2 本省令による改正によりウェブ開示によるみなし提供制度の対象となる事項
 本省令による改正により、次に掲げる事項がウェブ開示によるみなし提供制度の対象となります(注4)(注5)。
(1)株式会社が事業年度の末日に公開会社である場合において事業報告に表示すべき事項のうち「当該事業年度における事業の経過及びその成果」(会社法施行規則第120条第1項第4号)及び「対処すべき課題」(同項第8号)
(2)貸借対照表及び損益計算書に表示すべき事項(注6)(注7)
(注4)ウェブ開示をする旨の定款の定めが必要です。ただし、本省令による改正前の会社法施行規則又は会社計算規則に基づきウェブ開示をする旨の定款の定めが既にある場合には、本省令を受けて定款の定めを新たに設けたり、変更したりする必要はありません。
(注5)令和元年の会社法改正に伴う令和2年法務省令第52号が令和3年3月1日から施行されます。同省令により、会社法施行規則第133条第3項が改正され、ウェブ開示によるみなし提供制度の対象となる事項が変更されます。したがって、令和3年3月1日以後は、令和2年法務省令第52号による改正後の会社法施行規則においてウェブ開示によるみなし提供制度の対象となる事項に加えて、上記(1)及び(2)の事項が同制度の対象となることとなります。
(注6)監査役等による監査報告及び会計監査人による会計監査報告も含まれます(会社計算規則第133条第1項参照)。
(注7)貸借対照表及び損益計算書に表示すべき事項については、会計監査報告に無限定適正意見が付されていることなどの一定の条件を満たす場合にのみ、ウェブ開示によるみなし提供制度の対象となります(本省令による改正後の会社計算規則第133条の2第1項各号。
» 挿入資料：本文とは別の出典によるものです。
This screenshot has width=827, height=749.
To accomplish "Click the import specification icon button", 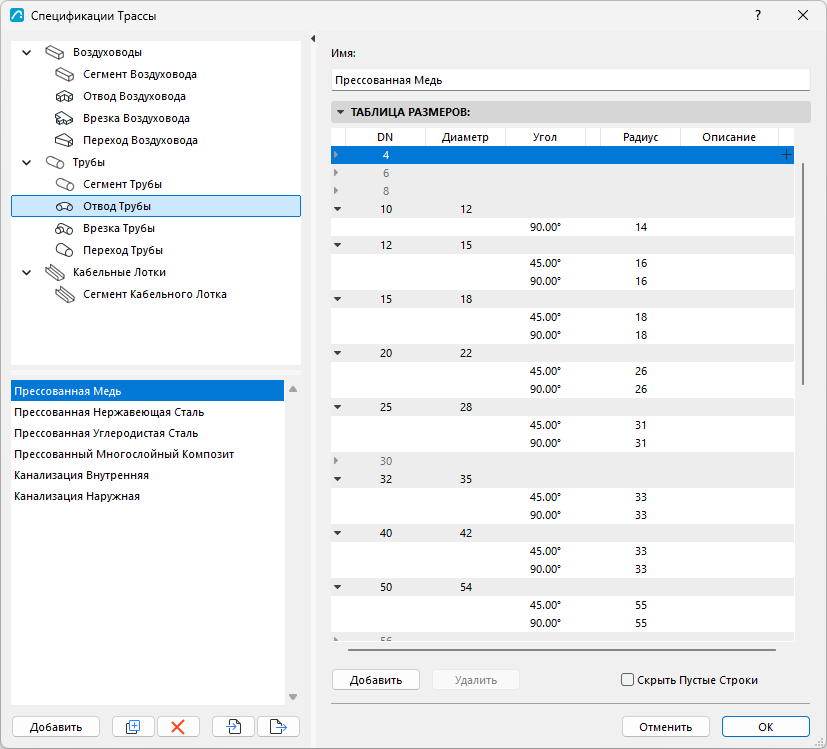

計算書類について株主総会の承認(会社法第438条第2項)を要することとなる場合には、貸借対照表及び損益計算書に表示すべき事項は同制度の対象となりません。)
3 株主の利益への配慮
 本省令は、改正前の会社法施行規則及び会社計算規則においてはウェブ開示によるみなし提供制度の対象とされていなかった2の事項を同制度の対象とするものであることから、2の事項についてウェブ開示をする場合には、株主の利益を不当に害することがないよう特に配慮しなければならないこととしています。
 どのように株主の利益に配慮するかについては、各社が置かれた個別具体的な事情を踏まえた各社の判断によることとなりますが、例えば、次に掲げるような方法をとることが考えられます。
(1)2の事項について、できる限り早期にウェブ開示を開始すること。
(2)できる限り株主総会までに2の事項を記載した書面を株主(会社法第299条第3項の承諾をした株主を除く。以下(2)において同じ。)に交付することができるように、ウェブ開示の開始後、準備ができ次第速やかに、2の事項を記載した書面を株主に送付すること。あるいは、株式会社に対して2の事項を記載した書面の送付を希望することができる旨を招集通知に記載して株主に通知し、送付を希望した株主に、準備ができ次第速やかに、2の事項を記載した書面を送付すること。
(3)株主総会の会場に来場した株主に対して2の事項を記載した書面を交付すること。
4 施行期日・失効
 本省令は、公布の日から施行されます(附則第1条)。
 本省令による改正に係る会社法施行規則及び会社計算規則の規定は、令和3年9月30日が経過した時に、その効力を失うこととしています(注8)。ただし、同日までに招集の手続が開始された定時株主総会に係る事業報告及び計算書類の提供については、なおその効力を有することとしています。(附則第2条)
(注8)本省令による改正に係る会社法施行規則及び会社計算規則の規定がその効力を失ったときは、2の事項はウェブ開示によるみなし提供制度の対象ではなくなります。